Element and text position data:
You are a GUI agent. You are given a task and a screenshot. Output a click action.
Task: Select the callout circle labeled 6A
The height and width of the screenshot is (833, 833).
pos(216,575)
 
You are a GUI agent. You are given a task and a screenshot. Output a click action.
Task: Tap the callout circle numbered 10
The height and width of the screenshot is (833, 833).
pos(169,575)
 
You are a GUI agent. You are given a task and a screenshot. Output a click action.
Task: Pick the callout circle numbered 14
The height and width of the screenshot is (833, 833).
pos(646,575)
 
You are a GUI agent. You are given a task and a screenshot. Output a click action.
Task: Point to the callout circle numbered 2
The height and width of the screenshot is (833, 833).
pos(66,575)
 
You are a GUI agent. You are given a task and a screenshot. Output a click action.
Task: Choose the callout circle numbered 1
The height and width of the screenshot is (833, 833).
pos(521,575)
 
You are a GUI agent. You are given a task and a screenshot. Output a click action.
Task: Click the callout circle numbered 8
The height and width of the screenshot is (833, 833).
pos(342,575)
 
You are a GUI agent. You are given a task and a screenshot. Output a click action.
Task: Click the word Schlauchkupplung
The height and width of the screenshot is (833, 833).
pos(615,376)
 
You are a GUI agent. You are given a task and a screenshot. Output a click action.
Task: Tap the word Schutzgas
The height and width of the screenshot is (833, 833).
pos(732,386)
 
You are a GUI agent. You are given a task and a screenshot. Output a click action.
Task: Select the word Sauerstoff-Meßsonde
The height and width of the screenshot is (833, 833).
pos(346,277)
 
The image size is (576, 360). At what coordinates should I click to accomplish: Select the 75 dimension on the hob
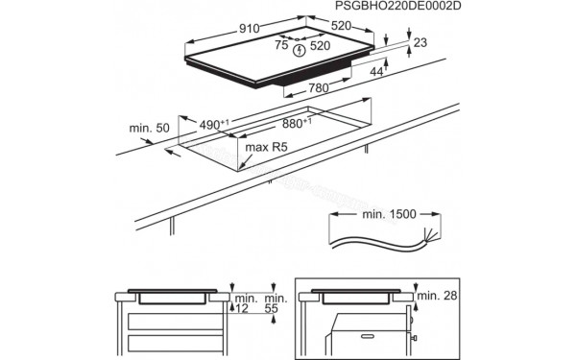(x=281, y=43)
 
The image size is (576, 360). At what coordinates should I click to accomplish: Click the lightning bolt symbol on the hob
(x=300, y=51)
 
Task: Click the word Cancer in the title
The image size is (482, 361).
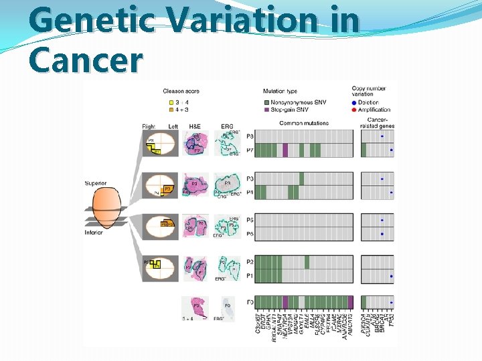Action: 86,59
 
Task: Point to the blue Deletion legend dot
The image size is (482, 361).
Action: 354,102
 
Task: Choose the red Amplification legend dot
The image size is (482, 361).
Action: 354,109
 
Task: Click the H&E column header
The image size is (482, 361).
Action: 194,126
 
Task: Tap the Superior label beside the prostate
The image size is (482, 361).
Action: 96,183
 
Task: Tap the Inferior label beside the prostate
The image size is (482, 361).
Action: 94,233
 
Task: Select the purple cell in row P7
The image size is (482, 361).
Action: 285,150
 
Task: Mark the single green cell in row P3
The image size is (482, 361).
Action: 302,178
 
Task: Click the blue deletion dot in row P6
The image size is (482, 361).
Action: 382,234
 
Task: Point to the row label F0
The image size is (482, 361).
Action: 249,302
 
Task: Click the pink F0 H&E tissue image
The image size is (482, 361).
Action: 195,307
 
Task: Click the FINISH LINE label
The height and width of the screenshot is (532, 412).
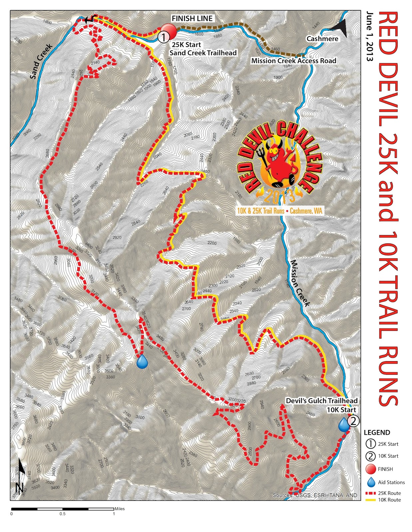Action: click(x=192, y=19)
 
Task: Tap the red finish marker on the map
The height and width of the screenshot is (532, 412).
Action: click(x=169, y=32)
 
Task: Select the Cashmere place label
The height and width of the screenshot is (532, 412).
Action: click(x=322, y=39)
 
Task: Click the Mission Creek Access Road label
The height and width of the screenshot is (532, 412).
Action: click(x=293, y=61)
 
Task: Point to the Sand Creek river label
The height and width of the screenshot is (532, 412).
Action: click(x=41, y=62)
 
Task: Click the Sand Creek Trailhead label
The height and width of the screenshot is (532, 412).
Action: click(x=203, y=53)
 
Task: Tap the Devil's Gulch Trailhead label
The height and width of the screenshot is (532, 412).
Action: click(x=321, y=401)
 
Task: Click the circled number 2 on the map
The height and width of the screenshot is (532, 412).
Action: click(x=353, y=421)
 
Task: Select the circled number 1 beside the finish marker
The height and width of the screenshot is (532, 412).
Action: click(x=163, y=37)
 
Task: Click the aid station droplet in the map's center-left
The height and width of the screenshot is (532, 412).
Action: click(x=142, y=362)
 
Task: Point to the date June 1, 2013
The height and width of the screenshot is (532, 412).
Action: click(x=369, y=37)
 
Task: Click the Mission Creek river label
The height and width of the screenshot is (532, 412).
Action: click(x=300, y=283)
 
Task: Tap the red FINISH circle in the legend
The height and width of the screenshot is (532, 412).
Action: click(x=371, y=469)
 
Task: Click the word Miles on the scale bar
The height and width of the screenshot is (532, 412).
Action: click(x=120, y=509)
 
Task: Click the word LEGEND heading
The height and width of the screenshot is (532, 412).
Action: click(x=377, y=433)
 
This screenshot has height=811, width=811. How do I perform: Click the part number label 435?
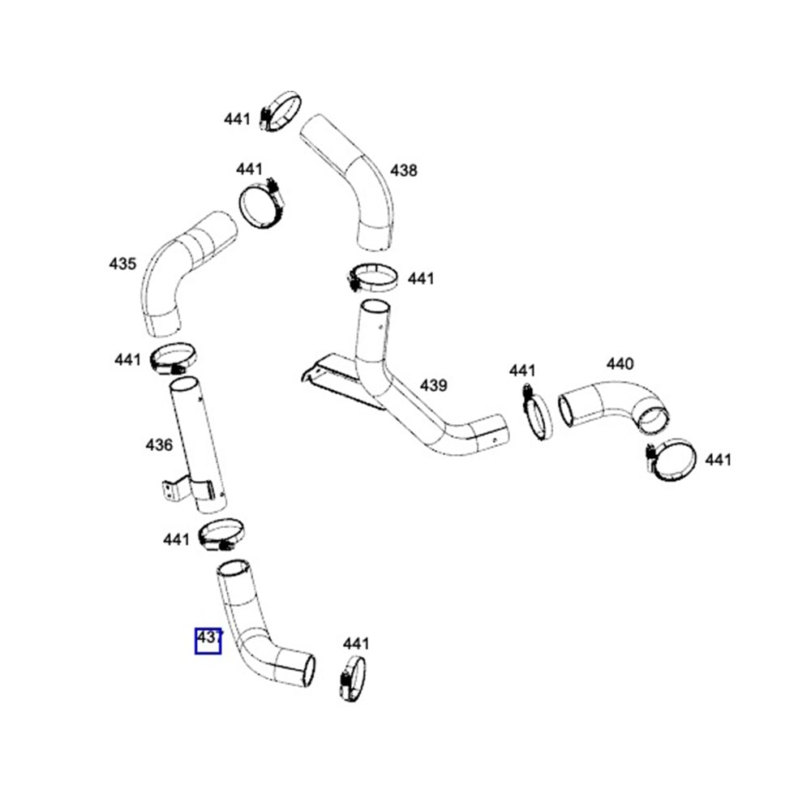[x=122, y=264]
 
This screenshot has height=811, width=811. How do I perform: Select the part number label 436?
[x=159, y=444]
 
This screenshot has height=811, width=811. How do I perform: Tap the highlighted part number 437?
[x=208, y=640]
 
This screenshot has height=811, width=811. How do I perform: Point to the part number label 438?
[x=403, y=170]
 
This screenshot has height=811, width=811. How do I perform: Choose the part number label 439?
[x=433, y=384]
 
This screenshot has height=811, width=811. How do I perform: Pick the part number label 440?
[x=620, y=364]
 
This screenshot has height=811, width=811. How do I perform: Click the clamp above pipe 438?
[x=281, y=111]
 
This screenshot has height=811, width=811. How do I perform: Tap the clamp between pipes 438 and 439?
[x=372, y=278]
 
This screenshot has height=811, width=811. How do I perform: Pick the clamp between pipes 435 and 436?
[x=173, y=358]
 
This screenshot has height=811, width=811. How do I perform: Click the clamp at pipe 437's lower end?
[x=353, y=679]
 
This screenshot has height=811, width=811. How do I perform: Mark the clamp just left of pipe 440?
[x=533, y=414]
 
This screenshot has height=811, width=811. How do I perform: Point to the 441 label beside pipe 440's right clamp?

**REQUIRED WORK**
Arrange the item lines in the stretch from the line containing "Task: Tap the Inferior" through the line containing "Action: 285,150" as a Markdown table with the columns Number and Item line. Number each line in order, and leave out blank lines.

**ANSWER FOR THIS EXERCISE**
| Number | Item line |
|---|---|
| 1 | Task: Tap the Inferior label beside the prostate |
| 2 | The image size is (482, 361). |
| 3 | Action: 94,233 |
| 4 | Task: Select the purple cell in row P7 |
| 5 | The image size is (482, 361). |
| 6 | Action: 285,150 |